An early diagnosis of autism spectrum disorder is important so that earlier needed interventions can begin, however, there are still many concerns about “labeling” a young child with autism spectrum disorder. There is a lot of evidence that indicates intensive early intervention in optimal educational settings for at least 2 years during the preschool years is very effective in improving outcomes in most young children with autism spectrum disorder.

Behavioral characteristics are the first clues clinicians use to make a diagnosis of autism spectrum disorder. Some of the characteristic behaviors of autism spectrum disorder are apparent in the first few months of life, or appear at any time during the early years. A diagnosis of autism spectrum disorder may be made if there are deficits in at least one of the following areas before the age of 3:

• Communication
• Socialization
• Restricted behavior

There are two stages to the diagnosis process:

1. Developmental screening during “well child” check-ups
2. A comprehensive evaluation by a multidisciplinary team

If your routine “well child” check-up does not include a developmental screening test, you should ask that it be done. As a parent or caretaker, your own observations and concerns about the child’s development will be very important in helping to evaluate your child.

Screening tools used to gather information about a child’s social and communication development within medical settings include:

• The Checklist of Autism in Toddlers (CHAT)
• The modified Checklist for Autism in Toddlers (M-CHAT)
• The Screening Tool of Autism in two-Year-Olds (STAT)
• The social communication Questionnaire (SCQ) (for children 4 years of age and older)

Other screening tools include:

• Parent responses to a questionnaire
• Combination of parent report and observation

Screening tools do not provide individual diagnosis. They serve to assess the need for referral for possible diagnosis of autism spectrum disorder. These screening methods may not always identify children with “mild” autism spectrum disorder like those with high-functioning autism or Asperger syndrome. Evaluators feel a key difference in children with autism from other children before the age of 2 include pointing and pretend play.

In the last few years screening tools devised to screen for Asperger syndrome and higher functioning autism include:

• The Autism Spectrum Screening Questionnaire (ASSQ)
• The Australian Scale for Asperger’s Syndrome
• The Childhood Asperger Syndrome Test (CAST) (the most recent)

These screening tools are reliable for identification of school-age children with Asperger syndrome or higher functioning autism.

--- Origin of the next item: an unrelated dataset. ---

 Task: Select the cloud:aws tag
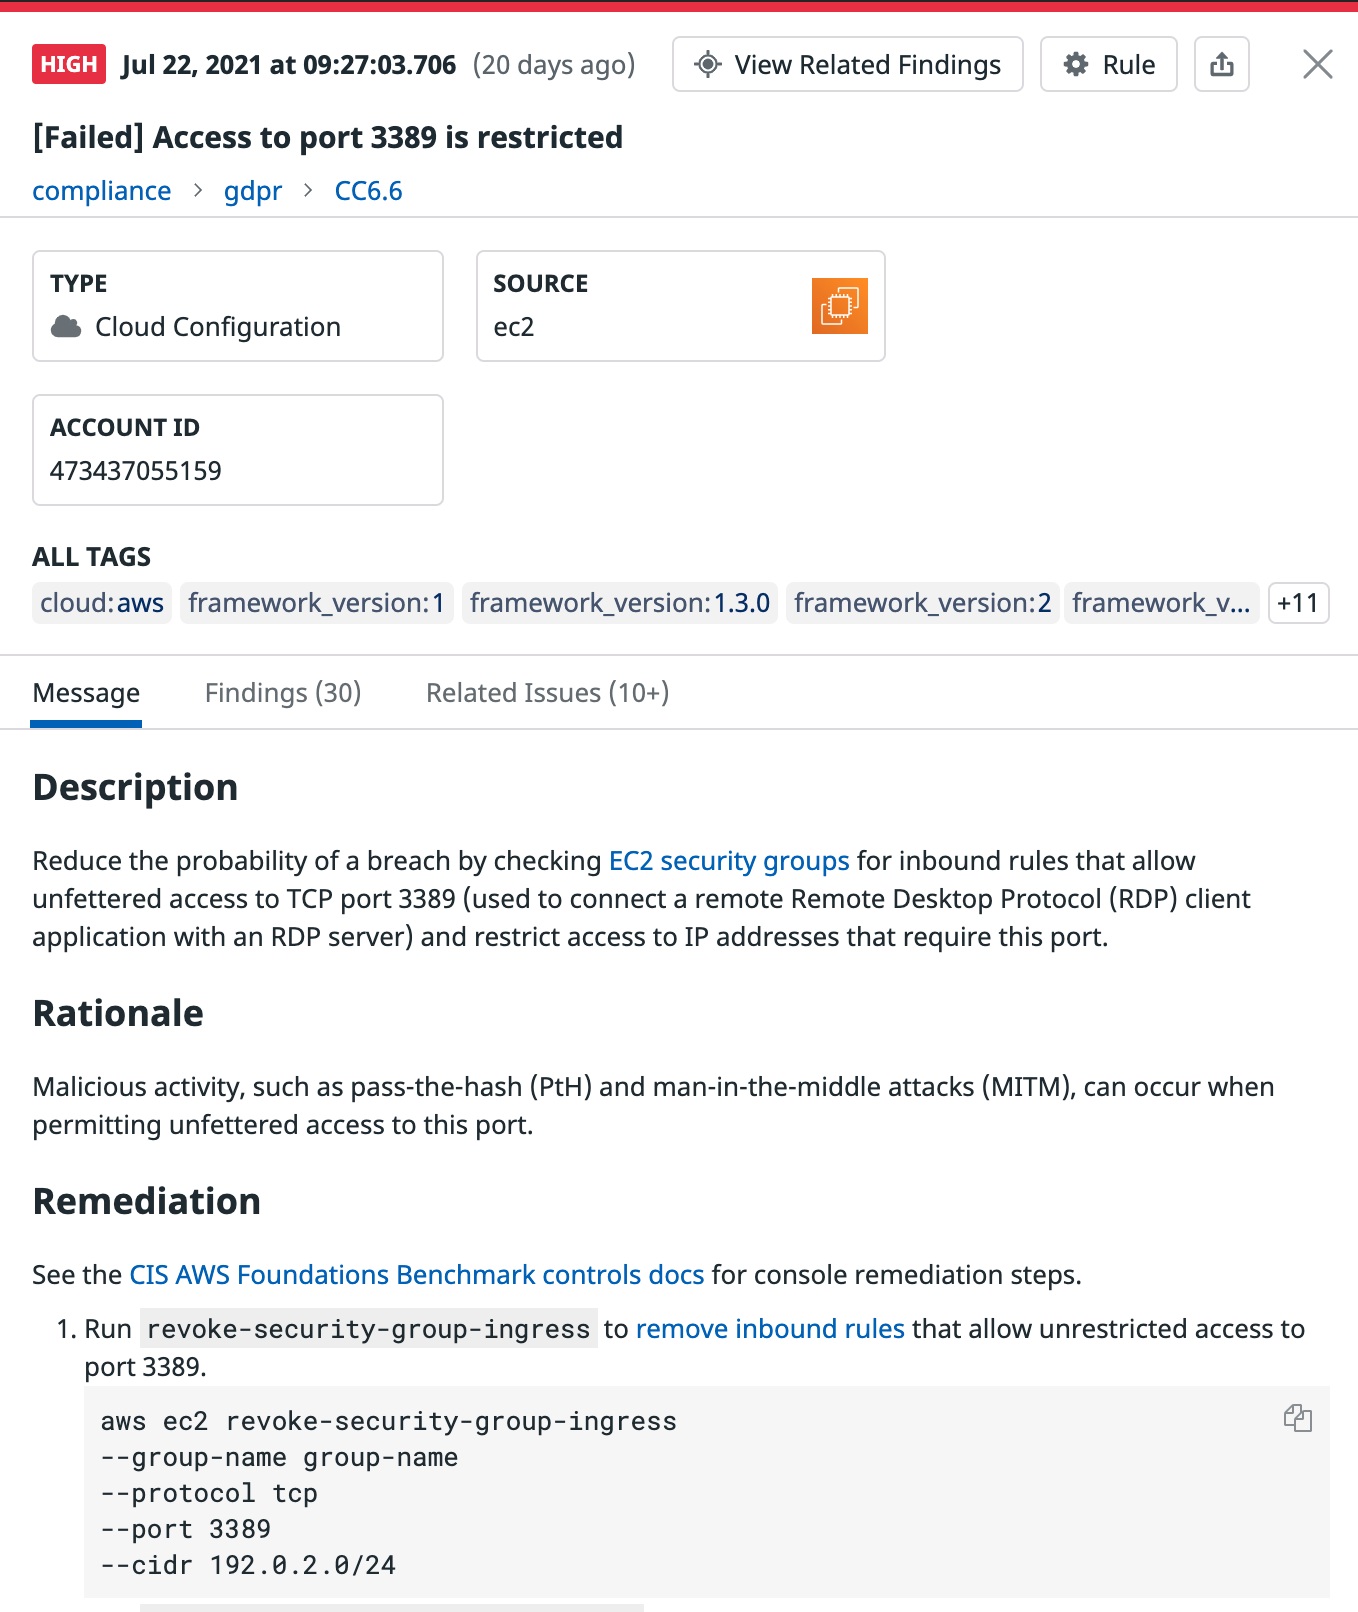click(x=102, y=603)
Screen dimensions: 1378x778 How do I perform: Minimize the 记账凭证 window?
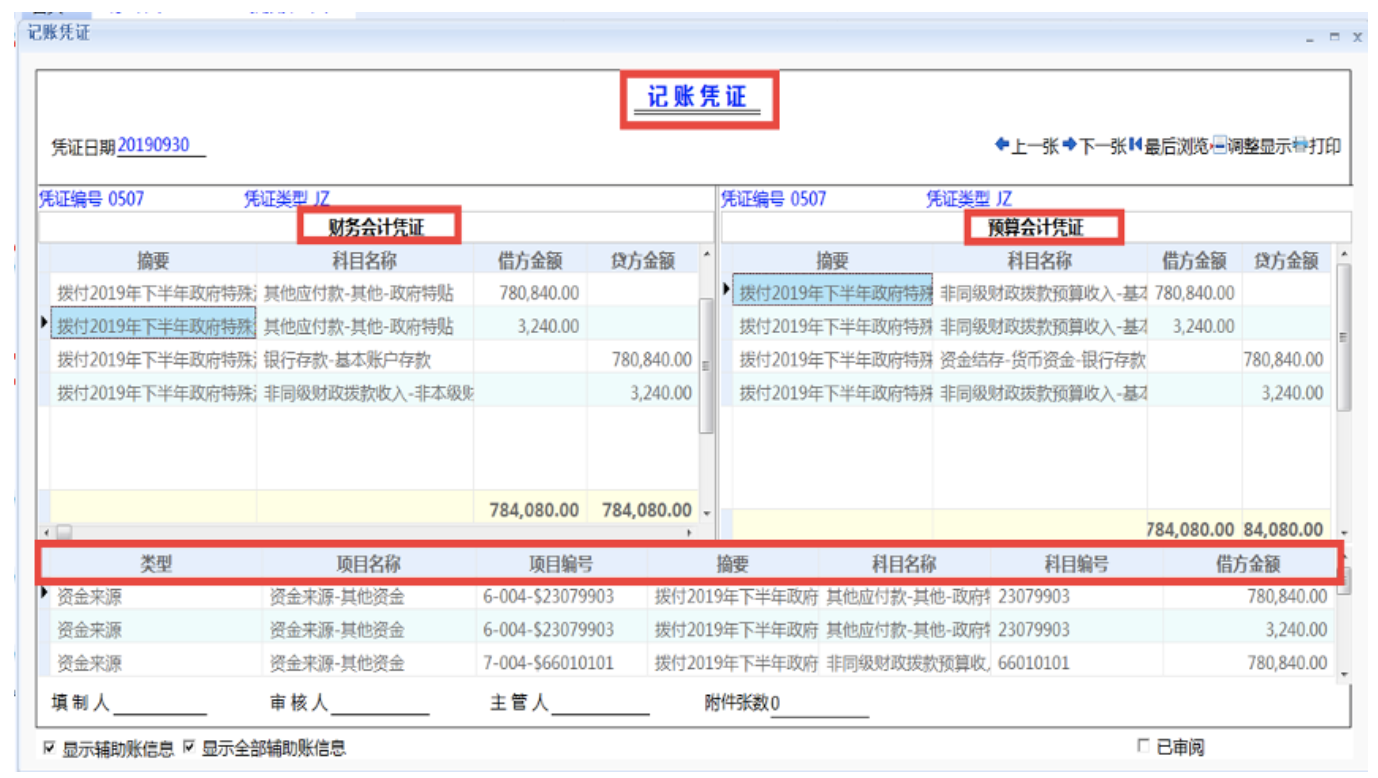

Concentration includes:

• Social and behavior impairments in children without significant language delay

The second stage of diagnosis is a comprehensive diagnostic evaluation. The comprehensive diagnostic evaluation is designed to accurately rule in or rule out an autism spectrum disorder or other developmental problem. The evaluation is usually done by a multidisciplinary team that includes:

• A psychologist
• A neurologist
• A psychiatrist
• A speech therapist
• Other professionals who diagnose children with autism spectrum disorder

Autism spectrum disorders are complex and often involve other neurological or genetic problems. A comprehensive evaluation should include neurologic and genetic assessments as well as in-depth cognitive and language testing. The measures developed specifically for diagnosing autism often include:

• Autism Diagnosis Interview-Revised (ADI-R)
• The Autism Diagnostic Observation Schedule (ADOS-G)

What is the Autism Diagnosis Interview-Revised (ADI-R)?

The Autism Diagnosis Interview-Revised is a structured interview that contains over 100 items and is done with the caregiver. This tool consists of four main parts:

• The child’s communication
• The child’s social interaction
• The child’s repetitive behaviors
• Age-of-onset symptoms

What is the ADOS-G?

This is an observational diagnostic tool that is used to “press” for socio-communicative behaviors that are often delayed, abnormal, or absent in children with autism spectrum disorder.

The Childhood Autism Rating Scale (CARS)

The Childhood Autism Rating Scale (CARS) is another screening tool professionals often use to evaluate:

• The child’s body movements
• Adaptation to change
• Listening response
• Verbal communication
• The child’s relationship to people

The Childhood Autism Rating Scale is suitable for use with children over 2 years of age. The evaluator not only observes the child, but also obtains related information from the parents. The evaluator then rates the child on a scale based on deviation from the typical behavior of children of the same age.

Other Tests

Two other tests that should be used to assess any child with a developmental delay are:

• A formal audio logic hearing evaluation
• Lead screening

Experts feel some hearing loss can occur with autism spectrum disorder; however, some children with autism spectrum disorder may be incorrectly diagnosed with hearing loss. Children who remain in the oral-motor stage for a long period of time require lead screening. A child with an autistic disorder usually has elevated blood lead levels.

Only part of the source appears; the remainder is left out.